The Godly Kingdom of the Stour Valley
Thus did John Winthrop, widely acknowledged as the pre-eminent founder of New England, describe his homeland, the area from whence came much the largest portion of the 700 plus passengers on those first 11 ships which set forth for Massachusetts in 1630.
‘Stour Valley’ is an imprecise description, but Winthrop must have meant both the cloth villages and towns along that river and those near the valley namely Sudbury, Long Melford, Lavenham, Clare, Glemsford, Haverhill, Boxford, Bildeston, Kersey, Lindsey, Hadleigh, Stoke by Nayland, Nayland and Bures. He may also have thought of Halstead, Hedingham, Coggeshall, Braintree and Bocking as within “the Godly Kingdom.”

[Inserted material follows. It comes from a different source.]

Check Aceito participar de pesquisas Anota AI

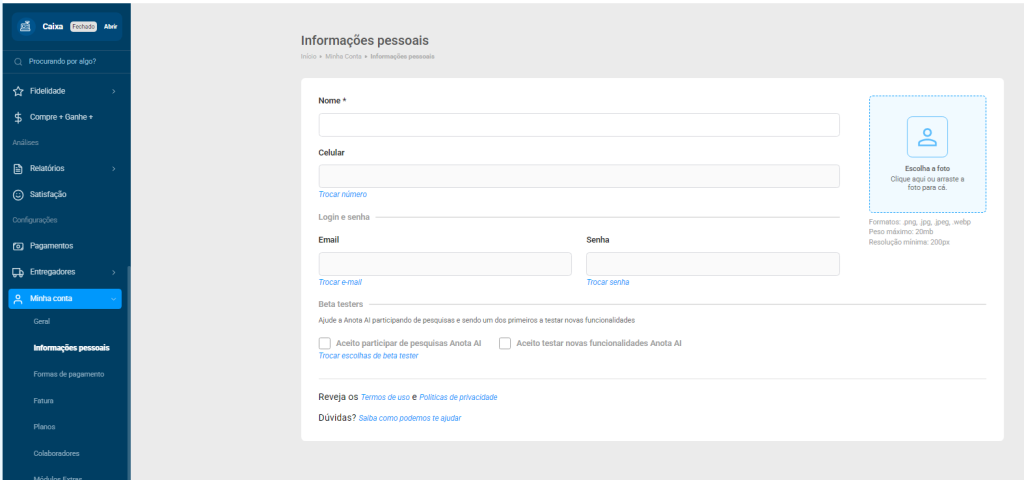(x=325, y=343)
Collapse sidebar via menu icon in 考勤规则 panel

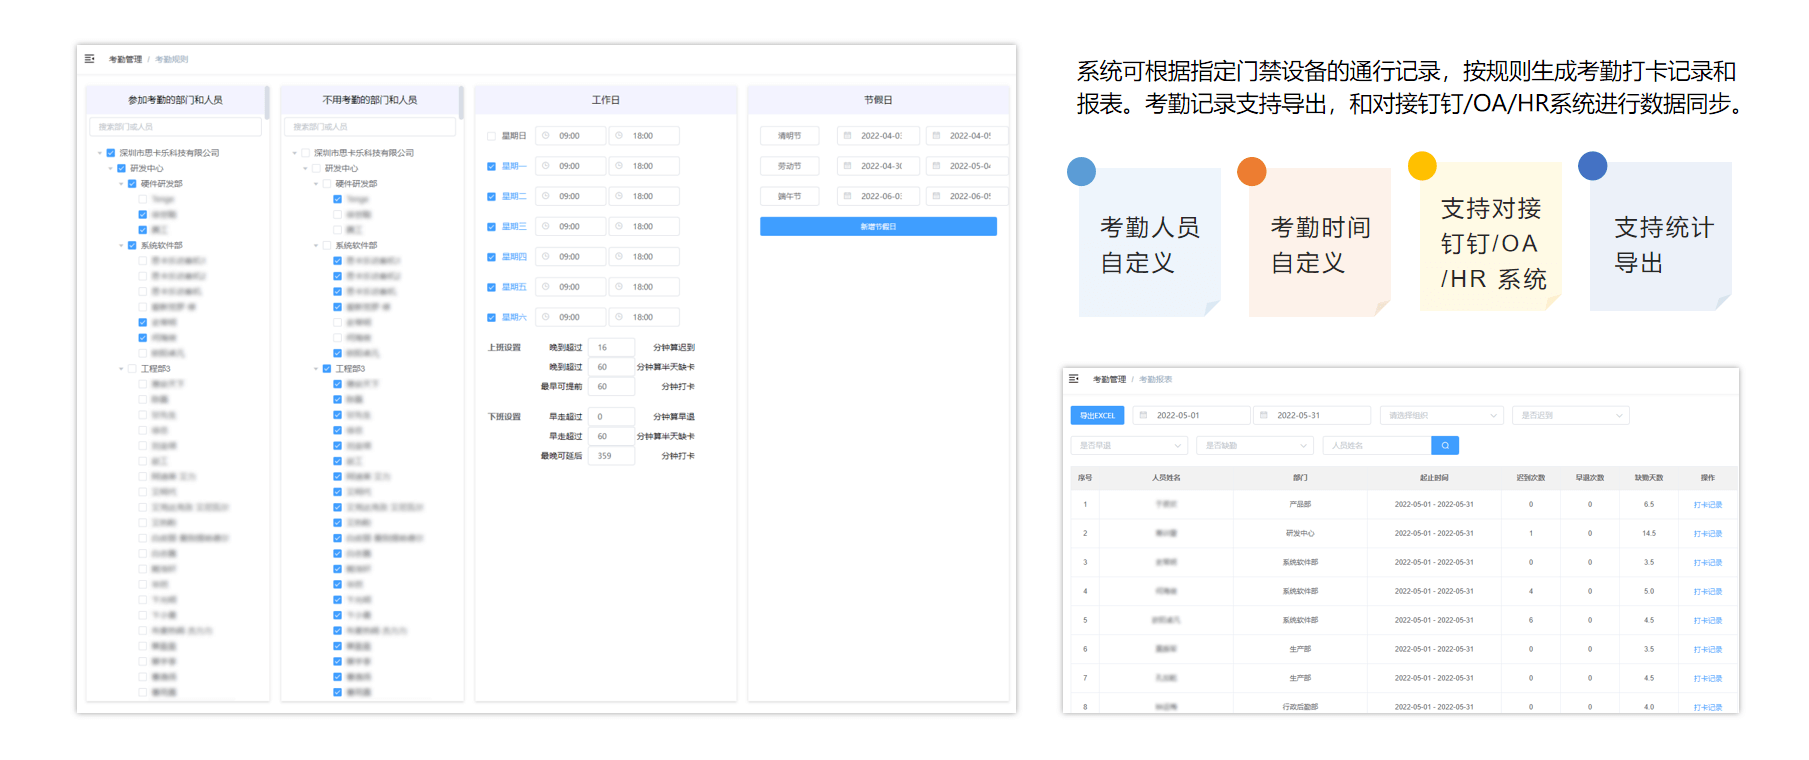click(x=89, y=59)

What stimulates intense interest in early American history on this side of the Atlantic is the fact that, between 1630 and the Civil War a dozen years later, all but a few immigrants were from England. It was their culture and values which overwhelmingly shaped the early decades of the growth of New England, whether one is talking of language, culture, politics or religion.
Indeed, what some historians call the ‘folkways’ of that extraordinary country were and remain disproportionately influenced by the four main waves of British immigrants up until 1775. As, for example, William Graham Sumner explains, the values and customs of New England “still show deep traces of the Puritan temper and world philosophy. Perhaps nowhere else in the world can so strong an illustration be seen, both of the persistency of the spirit of mores, and their very ability and adaptability.” He goes on to note that that early English influence permeated later settlements by waves of immigrants from elsewhere and “won control over them.” On the American side this whole riveting subject seems, if anything, even more germane, despite fewer than 1 in 5 Americans today having British ancestry.

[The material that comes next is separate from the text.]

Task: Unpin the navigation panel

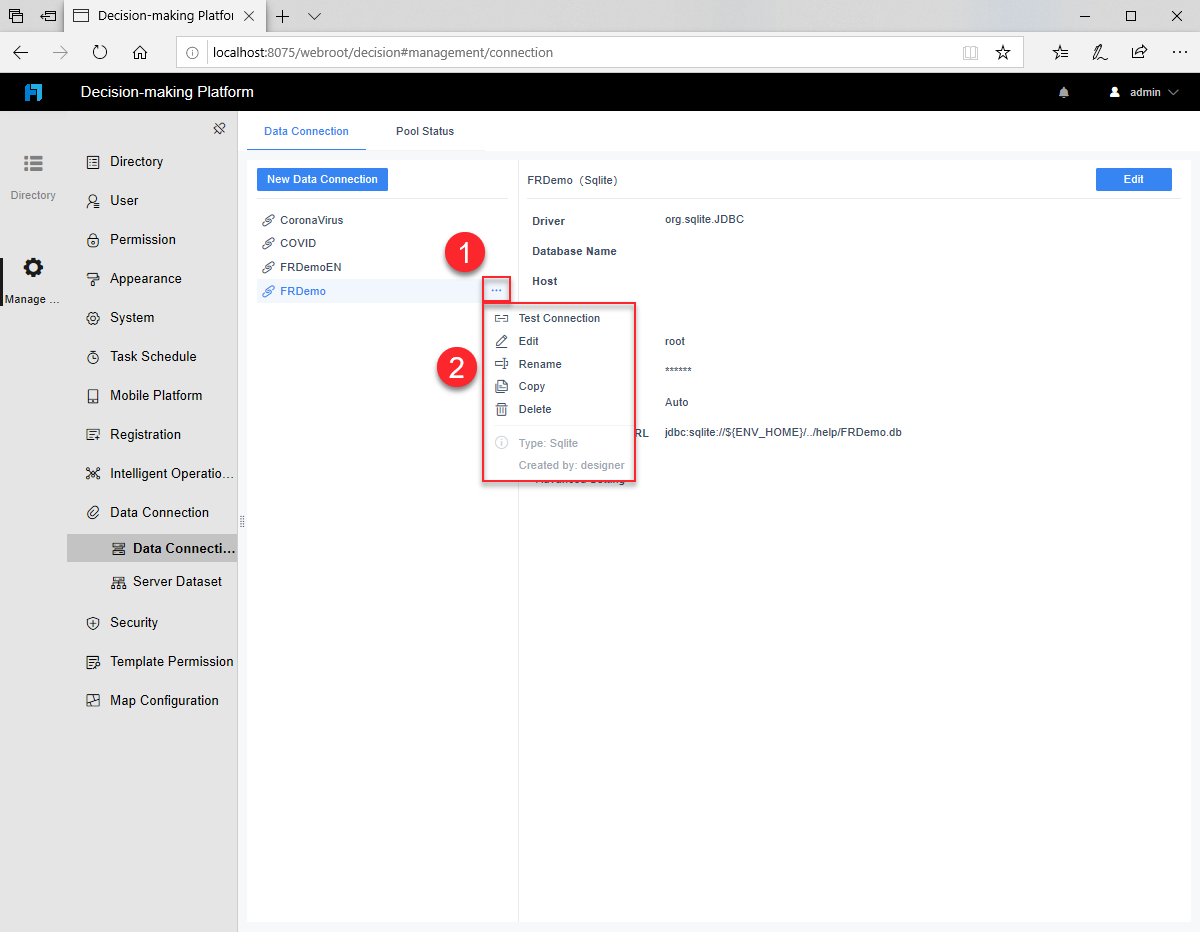Action: coord(219,128)
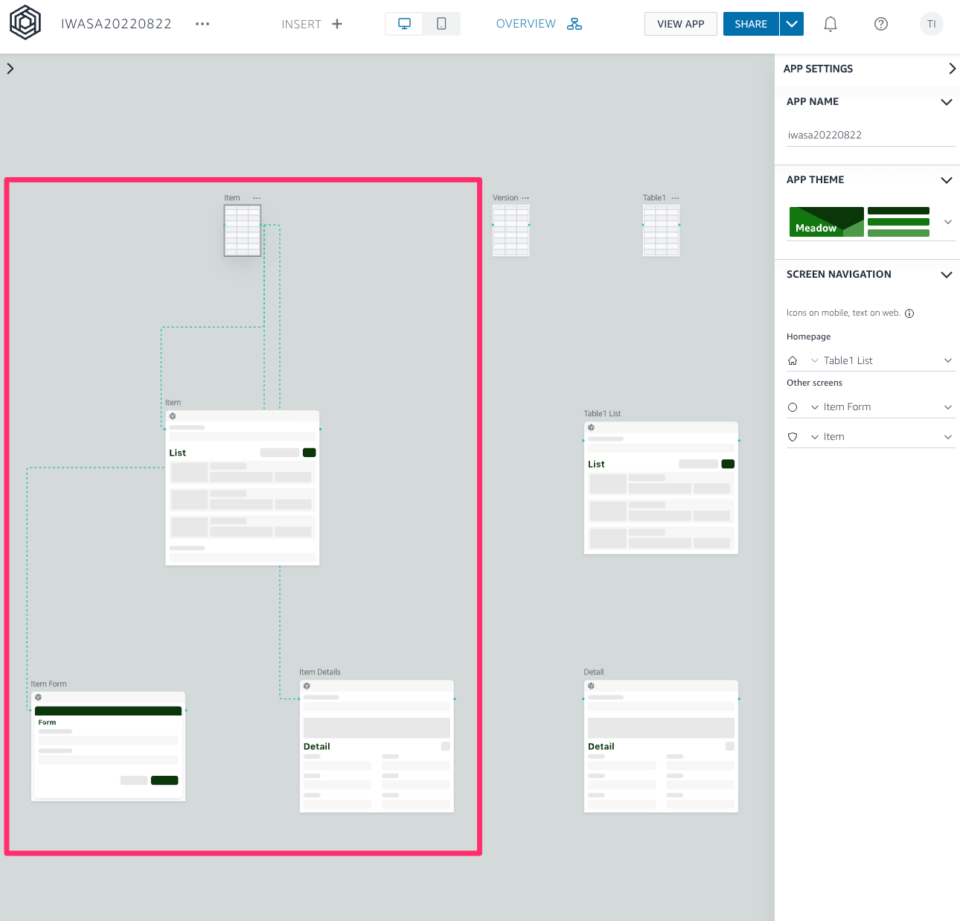Open the notifications bell

click(830, 24)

However, generalisations about early New England can be misleading. If the early immigrants were mainly Puritan, there developed a growing proportion primarily there for economic reasons. So, too, the anti-Royalist, anti-Establishment character of the colony can be overdone. Few wanted complete separation from England in those early decades, valuing their roots, besides operating under Royal Charter.
What is, however, indisputable is that it took powerful reasons and motives to embolden, emigrants (often travelling as families) to face the manifold dangers and uncertainties of such a venture. The ocean crossing alone would have deterred all but the most commited and hardy individuals. Of the 700 plus emigrants in 1630 nearly a quarter died either going out or by the end of that year. Mind you, with a two-month crossing and no certainty of adequate supplies of medicines or food (complicated by having cattle, horses etc. aboard) that can be no surprise. Of the deceased, incidentally, 21 were from Sudbury alone.

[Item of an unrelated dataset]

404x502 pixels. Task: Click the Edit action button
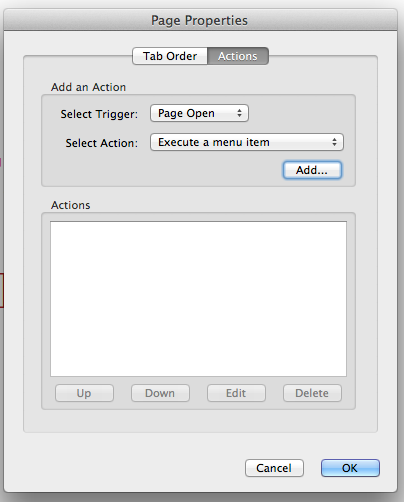(236, 393)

So what made this corner of England the epicentre of America’s foundation? I believe one needs to go a long way back to trace the beginnings of that independence of spirit and character which marked the 21,000 or so pre-war immigrants from these islands (not forgetting that by 1642 there was a reverse flow of men coming back to support the Parliamentary cause).
It may seem fanciful, but I like to think that it was no accident that Boadicea, the Queen of the Iceni tribe and scourge of the Romans came from our neck of the woods! It is also true that the Domesday Book (1086) records a far higher proportion of freemen in Suffolk than anywhere else in England. That also related to the fact that the Vikings were the most mercantile and resourceful of people. The southern extent of Viking territory abutting that of the East Saxons was indeed the River Stour. It is tell-tale that all the towns and large villages were and still are situated on the Suffolk bank between Haverhill and Nayland with afforestation then dominating the Essex side. Then there was notable support here for the Lollards and Peasants Revolt.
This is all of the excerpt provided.